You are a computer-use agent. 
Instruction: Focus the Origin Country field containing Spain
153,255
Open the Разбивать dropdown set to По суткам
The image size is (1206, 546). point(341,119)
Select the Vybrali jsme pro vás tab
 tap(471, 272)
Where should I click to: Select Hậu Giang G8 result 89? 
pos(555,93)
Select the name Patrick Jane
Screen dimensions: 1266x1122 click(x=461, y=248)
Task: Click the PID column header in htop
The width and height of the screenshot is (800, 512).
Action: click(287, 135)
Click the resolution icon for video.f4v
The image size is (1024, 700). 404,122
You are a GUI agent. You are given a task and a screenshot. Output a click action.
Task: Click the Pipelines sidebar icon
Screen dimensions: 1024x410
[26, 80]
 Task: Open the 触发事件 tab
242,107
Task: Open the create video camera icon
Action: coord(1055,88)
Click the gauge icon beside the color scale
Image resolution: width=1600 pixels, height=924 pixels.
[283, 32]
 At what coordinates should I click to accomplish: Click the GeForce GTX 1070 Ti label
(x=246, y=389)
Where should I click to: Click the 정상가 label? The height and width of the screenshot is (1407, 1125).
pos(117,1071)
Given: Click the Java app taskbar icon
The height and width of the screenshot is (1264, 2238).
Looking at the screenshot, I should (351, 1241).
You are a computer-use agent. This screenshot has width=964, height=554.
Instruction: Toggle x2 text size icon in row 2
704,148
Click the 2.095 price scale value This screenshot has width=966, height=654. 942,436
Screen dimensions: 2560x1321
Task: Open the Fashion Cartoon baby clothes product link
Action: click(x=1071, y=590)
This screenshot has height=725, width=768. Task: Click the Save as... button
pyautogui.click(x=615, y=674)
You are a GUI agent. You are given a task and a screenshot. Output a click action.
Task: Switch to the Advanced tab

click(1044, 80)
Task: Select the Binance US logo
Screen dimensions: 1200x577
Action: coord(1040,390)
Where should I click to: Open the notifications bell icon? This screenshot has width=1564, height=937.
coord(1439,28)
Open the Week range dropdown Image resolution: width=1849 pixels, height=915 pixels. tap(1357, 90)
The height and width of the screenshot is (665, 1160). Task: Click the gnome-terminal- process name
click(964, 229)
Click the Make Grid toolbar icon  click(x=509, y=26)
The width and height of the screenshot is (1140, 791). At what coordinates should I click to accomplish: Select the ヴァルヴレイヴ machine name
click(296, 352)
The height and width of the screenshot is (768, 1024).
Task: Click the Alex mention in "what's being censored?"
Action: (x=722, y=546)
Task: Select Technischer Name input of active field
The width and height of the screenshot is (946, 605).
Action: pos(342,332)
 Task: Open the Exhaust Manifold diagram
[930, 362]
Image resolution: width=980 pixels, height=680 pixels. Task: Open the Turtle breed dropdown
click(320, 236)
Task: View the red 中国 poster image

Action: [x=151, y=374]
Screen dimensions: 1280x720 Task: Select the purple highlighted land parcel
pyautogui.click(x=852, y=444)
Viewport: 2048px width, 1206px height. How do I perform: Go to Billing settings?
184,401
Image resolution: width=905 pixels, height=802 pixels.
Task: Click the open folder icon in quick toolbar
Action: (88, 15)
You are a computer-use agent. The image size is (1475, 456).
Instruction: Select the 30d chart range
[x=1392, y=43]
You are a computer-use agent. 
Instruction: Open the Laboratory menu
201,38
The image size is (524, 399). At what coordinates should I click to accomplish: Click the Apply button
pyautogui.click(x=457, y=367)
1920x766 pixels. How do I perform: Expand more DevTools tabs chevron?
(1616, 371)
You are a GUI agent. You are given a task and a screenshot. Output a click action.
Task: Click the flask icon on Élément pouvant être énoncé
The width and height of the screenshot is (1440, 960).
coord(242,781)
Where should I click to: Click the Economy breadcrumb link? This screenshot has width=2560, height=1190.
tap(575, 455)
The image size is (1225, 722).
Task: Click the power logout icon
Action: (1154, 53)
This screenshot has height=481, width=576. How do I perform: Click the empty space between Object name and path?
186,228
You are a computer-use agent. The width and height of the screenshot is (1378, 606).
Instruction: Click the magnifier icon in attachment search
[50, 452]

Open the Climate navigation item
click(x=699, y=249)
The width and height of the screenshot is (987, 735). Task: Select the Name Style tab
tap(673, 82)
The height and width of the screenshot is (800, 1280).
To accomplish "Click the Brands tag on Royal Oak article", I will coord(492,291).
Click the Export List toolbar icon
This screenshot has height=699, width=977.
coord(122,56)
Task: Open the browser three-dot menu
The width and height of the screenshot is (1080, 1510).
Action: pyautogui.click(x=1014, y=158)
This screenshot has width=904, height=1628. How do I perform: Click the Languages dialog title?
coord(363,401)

━━━━

■ Problem to work on
Edit the rows above so that every "computer-use agent" becomes "screen assistant". Leave everything else as it is.

■ Full solution
You are a screen assistant. 
Instruction: Focus the Origin Country field containing Spain
153,255
Open the Разбивать dropdown set to По суткам
The image size is (1206, 546). point(341,119)
Select the Vybrali jsme pro vás tab
 tap(471, 272)
Where should I click to: Select Hậu Giang G8 result 89? 
pos(555,93)
Select the name Patrick Jane
Screen dimensions: 1266x1122 click(x=461, y=248)
Task: Click the PID column header in htop
The width and height of the screenshot is (800, 512).
Action: click(287, 135)
Click the resolution icon for video.f4v
The image size is (1024, 700). 404,122
You are a GUI agent. You are given a task and a screenshot. Output a click action.
Task: Click the Pipelines sidebar icon
Screen dimensions: 1024x410
[26, 80]
 Task: Open the 触发事件 tab
242,107
Task: Open the create video camera icon
Action: coord(1055,88)
Click the gauge icon beside the color scale
Image resolution: width=1600 pixels, height=924 pixels.
[283, 32]
 At what coordinates should I click to accomplish: Click the GeForce GTX 1070 Ti label
(x=246, y=389)
Where should I click to: Click the 정상가 label? The height and width of the screenshot is (1407, 1125).
pos(117,1071)
Given: Click the Java app taskbar icon
The height and width of the screenshot is (1264, 2238).
Looking at the screenshot, I should (351, 1241).
You are a screen assistant. This screenshot has width=964, height=554.
Instruction: Toggle x2 text size icon in row 2
704,148
Click the 2.095 price scale value This screenshot has width=966, height=654. 942,436
Screen dimensions: 2560x1321
Task: Open the Fashion Cartoon baby clothes product link
Action: click(x=1071, y=590)
This screenshot has height=725, width=768. Task: Click the Save as... button
pyautogui.click(x=615, y=674)
You are a GUI agent. You are given a task and a screenshot. Output a click action.
Task: Switch to the Advanced tab

click(1044, 80)
Task: Select the Binance US logo
Screen dimensions: 1200x577
Action: coord(1040,390)
Where should I click to: Open the notifications bell icon? This screenshot has width=1564, height=937.
coord(1439,28)
Open the Week range dropdown Image resolution: width=1849 pixels, height=915 pixels. tap(1357, 90)
The height and width of the screenshot is (665, 1160). Task: Click the gnome-terminal- process name
click(964, 229)
Click the Make Grid toolbar icon  click(x=509, y=26)
The width and height of the screenshot is (1140, 791). At what coordinates should I click to accomplish: Select the ヴァルヴレイヴ machine name
click(296, 352)
The height and width of the screenshot is (768, 1024).
Task: Click the Alex mention in "what's being censored?"
Action: (x=722, y=546)
Task: Select Technischer Name input of active field
The width and height of the screenshot is (946, 605).
Action: pos(342,332)
 Task: Open the Exhaust Manifold diagram
[930, 362]
Image resolution: width=980 pixels, height=680 pixels. Task: Open the Turtle breed dropdown
click(320, 236)
Task: View the red 中国 poster image

Action: [x=151, y=374]
Screen dimensions: 1280x720 Task: Select the purple highlighted land parcel
pyautogui.click(x=852, y=444)
Viewport: 2048px width, 1206px height. How do I perform: Go to Billing settings?
184,401
Image resolution: width=905 pixels, height=802 pixels.
Task: Click the open folder icon in quick toolbar
Action: (88, 15)
You are a screen assistant. The image size is (1475, 456).
Instruction: Select the 30d chart range
[x=1392, y=43]
You are a screen assistant. 
Instruction: Open the Laboratory menu
201,38
The image size is (524, 399). At what coordinates should I click to accomplish: Click the Apply button
pyautogui.click(x=457, y=367)
1920x766 pixels. How do I perform: Expand more DevTools tabs chevron?
(1616, 371)
You are a GUI agent. You are given a task and a screenshot. Output a click action.
Task: Click the flask icon on Élément pouvant être énoncé
The width and height of the screenshot is (1440, 960).
coord(242,781)
Where should I click to: Click the Economy breadcrumb link? This screenshot has width=2560, height=1190.
tap(575, 455)
The image size is (1225, 722).
Task: Click the power logout icon
Action: (1154, 53)
This screenshot has height=481, width=576. How do I perform: Click the empty space between Object name and path?
186,228
You are a screen assistant. The width and height of the screenshot is (1378, 606).
Instruction: Click the magnifier icon in attachment search
[50, 452]

Open the Climate navigation item
click(x=699, y=249)
The width and height of the screenshot is (987, 735). Task: Select the Name Style tab
tap(673, 82)
The height and width of the screenshot is (800, 1280).
To accomplish "Click the Brands tag on Royal Oak article", I will coord(492,291).
Click the Export List toolbar icon
This screenshot has height=699, width=977.
coord(122,56)
Task: Open the browser three-dot menu
The width and height of the screenshot is (1080, 1510).
Action: pyautogui.click(x=1014, y=158)
This screenshot has width=904, height=1628. How do I perform: Click the Languages dialog title?
coord(363,401)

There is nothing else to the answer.